Send back all the data below, exactly as given.
========
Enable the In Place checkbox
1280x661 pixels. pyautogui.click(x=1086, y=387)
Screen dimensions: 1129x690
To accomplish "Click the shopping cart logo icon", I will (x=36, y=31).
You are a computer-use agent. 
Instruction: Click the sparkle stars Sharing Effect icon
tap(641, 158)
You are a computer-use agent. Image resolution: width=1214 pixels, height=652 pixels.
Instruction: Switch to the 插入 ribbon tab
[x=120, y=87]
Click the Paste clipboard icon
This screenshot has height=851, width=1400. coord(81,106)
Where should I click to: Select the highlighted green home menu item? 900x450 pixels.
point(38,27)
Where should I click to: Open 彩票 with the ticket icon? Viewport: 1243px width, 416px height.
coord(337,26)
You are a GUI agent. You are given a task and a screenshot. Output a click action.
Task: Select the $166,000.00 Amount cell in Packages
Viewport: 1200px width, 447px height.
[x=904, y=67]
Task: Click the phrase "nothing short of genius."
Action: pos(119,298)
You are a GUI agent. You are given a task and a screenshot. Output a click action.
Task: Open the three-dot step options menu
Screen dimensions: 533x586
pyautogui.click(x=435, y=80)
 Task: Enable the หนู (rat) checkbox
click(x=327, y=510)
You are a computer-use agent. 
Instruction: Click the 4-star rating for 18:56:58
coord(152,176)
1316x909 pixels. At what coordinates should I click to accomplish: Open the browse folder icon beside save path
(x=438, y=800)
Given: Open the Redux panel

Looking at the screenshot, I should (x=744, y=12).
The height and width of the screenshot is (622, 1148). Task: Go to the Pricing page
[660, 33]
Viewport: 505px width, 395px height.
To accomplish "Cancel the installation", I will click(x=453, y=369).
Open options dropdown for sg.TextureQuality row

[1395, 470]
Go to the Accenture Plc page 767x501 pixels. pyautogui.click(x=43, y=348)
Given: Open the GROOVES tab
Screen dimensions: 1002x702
========
— EXERCISE RESULT —
Enable the In Place checkbox
1280x661 pixels. pyautogui.click(x=1086, y=387)
Screen dimensions: 1129x690
To accomplish "Click the shopping cart logo icon", I will (x=36, y=31).
You are a computer-use agent. 
Instruction: Click the sparkle stars Sharing Effect icon
tap(641, 158)
You are a computer-use agent. Image resolution: width=1214 pixels, height=652 pixels.
Instruction: Switch to the 插入 ribbon tab
[x=120, y=87]
Click the Paste clipboard icon
This screenshot has height=851, width=1400. coord(81,106)
Where should I click to: Select the highlighted green home menu item? 900x450 pixels.
point(38,27)
Where should I click to: Open 彩票 with the ticket icon? Viewport: 1243px width, 416px height.
coord(337,26)
You are a GUI agent. You are given a task and a screenshot. Output a click action.
Task: Select the $166,000.00 Amount cell in Packages
Viewport: 1200px width, 447px height.
[x=904, y=67]
Task: Click the phrase "nothing short of genius."
Action: pos(119,298)
You are a GUI agent. You are given a task and a screenshot. Output a click action.
Task: Open the three-dot step options menu
Screen dimensions: 533x586
pyautogui.click(x=435, y=80)
 Task: Enable the หนู (rat) checkbox
click(x=327, y=510)
You are a computer-use agent. 
Instruction: Click the 4-star rating for 18:56:58
coord(152,176)
1316x909 pixels. At what coordinates should I click to accomplish: Open the browse folder icon beside save path
(x=438, y=800)
Given: Open the Redux panel

Looking at the screenshot, I should (x=744, y=12).
The height and width of the screenshot is (622, 1148). Task: Go to the Pricing page
[660, 33]
Viewport: 505px width, 395px height.
To accomplish "Cancel the installation", I will click(x=453, y=369).
Open options dropdown for sg.TextureQuality row

[1395, 470]
Go to the Accenture Plc page 767x501 pixels. pyautogui.click(x=43, y=348)
Given: Open the GROOVES tab
Screen dimensions: 1002x702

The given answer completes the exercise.